→ 任务提示 1
根据下方关于 Python Web 框架的文本片段回答:
(a) 开头列出的功能中,URL 路由具体指什么?
(b) _get_headers 方法把 environ 中以什么前缀开头的键当作 header?
(c) method 属性从 environ 中读取哪个键?
→ 任务提示 2
列出下方关于 Python Web 框架的文本片段中,Request 类里所有带 @property 装饰器的方法名。

跬步 On Coding

Python Web farmwork

简介

上一节写了WSGI与Cookie相关的内容,为了方便的实现Web App,需要编写一个简单的Web框架,需要实现以下功能:

  1. 处理request;
  2. 生成response header;
  3. 根据request URI找到对应处理的函数,即URL路由;
  4. 定制模版引擎;
  5. 拦截器,在处理函数产生响应前,做预处理,相当于WSGI中middlware的概念,比如处理Cookie等。

Request

class Request(object):

    def __init__(self, environ): # 参数为WSGI中的environ
        self._environ = environ

    def _get_raw_input(self):
        '''
        用来生成Request的k-v字典
        wsgi.input 类文件对象,保存了post请求中的body
        cgi.FieldStorage() 生成字典,处理包括environ中的QueryString和wsgi.input中的参数,格式化
        '''
        if not hasattr(self, '_raw_input'):
            def _convet(item):
                if isinstance(item, list):
                    return [_to_unicode(i.value) for i in item]
                if item.filename:
                    return MultiFile(item)
                return _to_unicode(item.value)
            fs = cgi.FieldStorage(fp=self._environ['wsgi.input'], environ=self._environ, keep_blank_values=True)
            d = {}
            for k in fs.keys():
                d[k] = _convet(fs[k])
            self._raw_input = d
        return self._raw_input

    # 根据key返回value
    def get(self, key, default=None):
        return self._get_raw_input().get(key, default)

    # 返回key-value的dict
    def input(self, **kw):
        '''
        返回字典的拷贝
        '''
        copy = dict(**kw)
        for k,v in self._get_raw_input().iteritems():
            copy[k] = v[0] if isinstance(v, list) else v
        return copy

    # 返回URL的path
    @property
    def path_info(self):
        return urllib.unquote(self._environ.get('PATH_INFO', ''))

    # 返回request method
    @property
    def method(self):
        return self._environ['REQUEST_METHOD']

    def _get_headers(self):
        '''
        获取HTTP头,在Request中以HTTP_开头的都是header
        '''
        if not hasattr(self, '_headers'):
            d = {}
            for k,v in self._environ.iteritems():
                if k.startswith('HTTP_'):
                    d[k[5:].replace('_', '-')] = _to_unicode(v)
            self._headers = d
        return self._headers

    # 返回HTTP header
    @property
    def headers(self):
        return dict(**self._get_headers())

    def _get_cookie(self):
        '''
        获取Cookie,HTTP头中HTTP_COOKIE,格式化Cookie返回字典
        '''
        if not hasattr(self, '_cookie'):
            d = {}
            c_str = self._environ.get('HTTP_COOKIE')
            if c_str:
                for c in c_str.split(';'):
                    pos = c.find('=')
                    d[c[:pos].strip()] = urllib.unquote(_to_unicode(c[pos+1:]))
            self._cookie = d
        return self._cookie

    # 更加key返回Cookie value
    def cookie(self, name, default=None):
        return self._get_cookie().get(name, default)

    @property
    def cookies(self):
        return dict(**self._get_cookie())

(数据集中的记录)
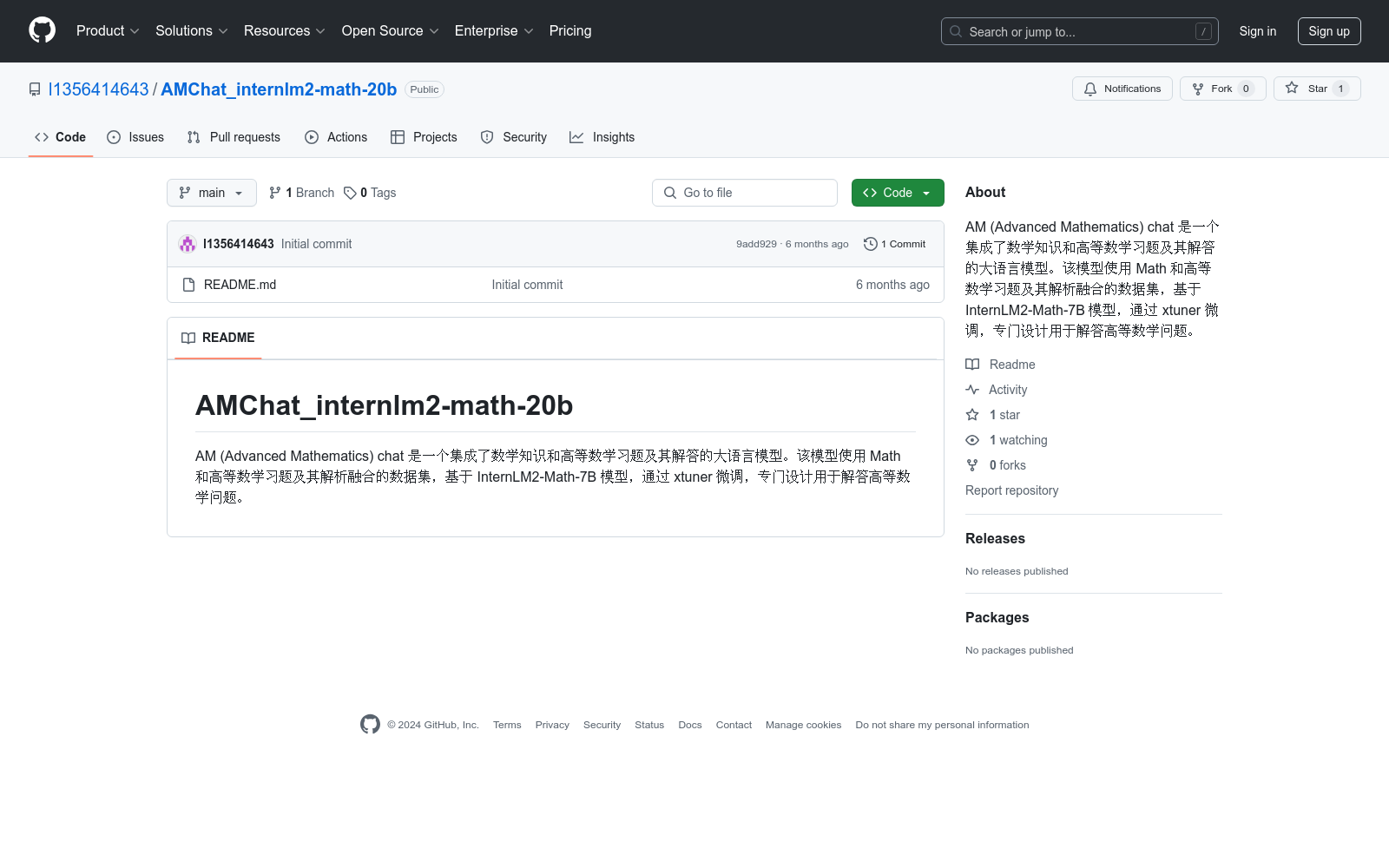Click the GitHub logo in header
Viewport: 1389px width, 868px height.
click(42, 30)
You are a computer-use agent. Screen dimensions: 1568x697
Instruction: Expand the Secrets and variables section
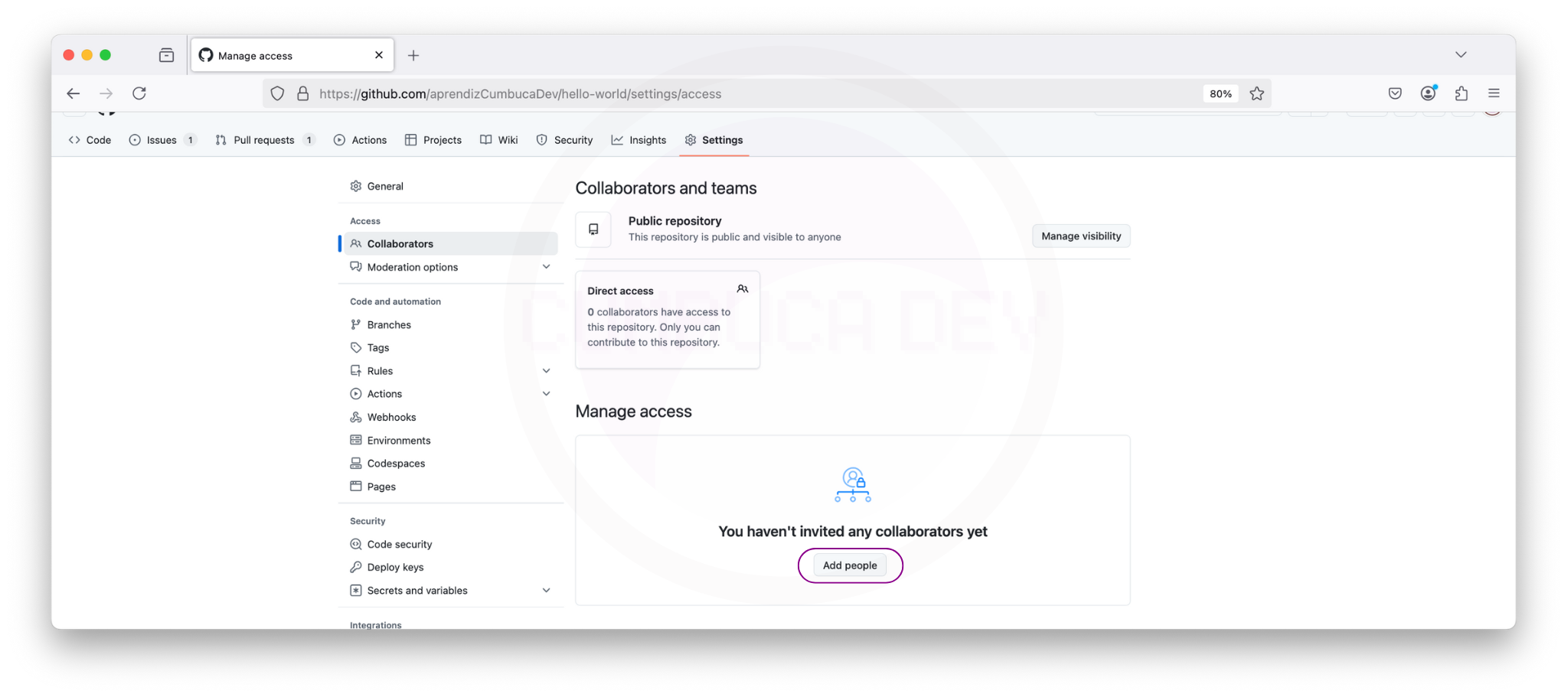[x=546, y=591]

→ 参考解答 1
(a) 根据 request URI 找到对应处理的函数。
(b) HTTP_
(c) REQUEST_METHOD

→ 参考解答 2
path_info、method、headers、cookies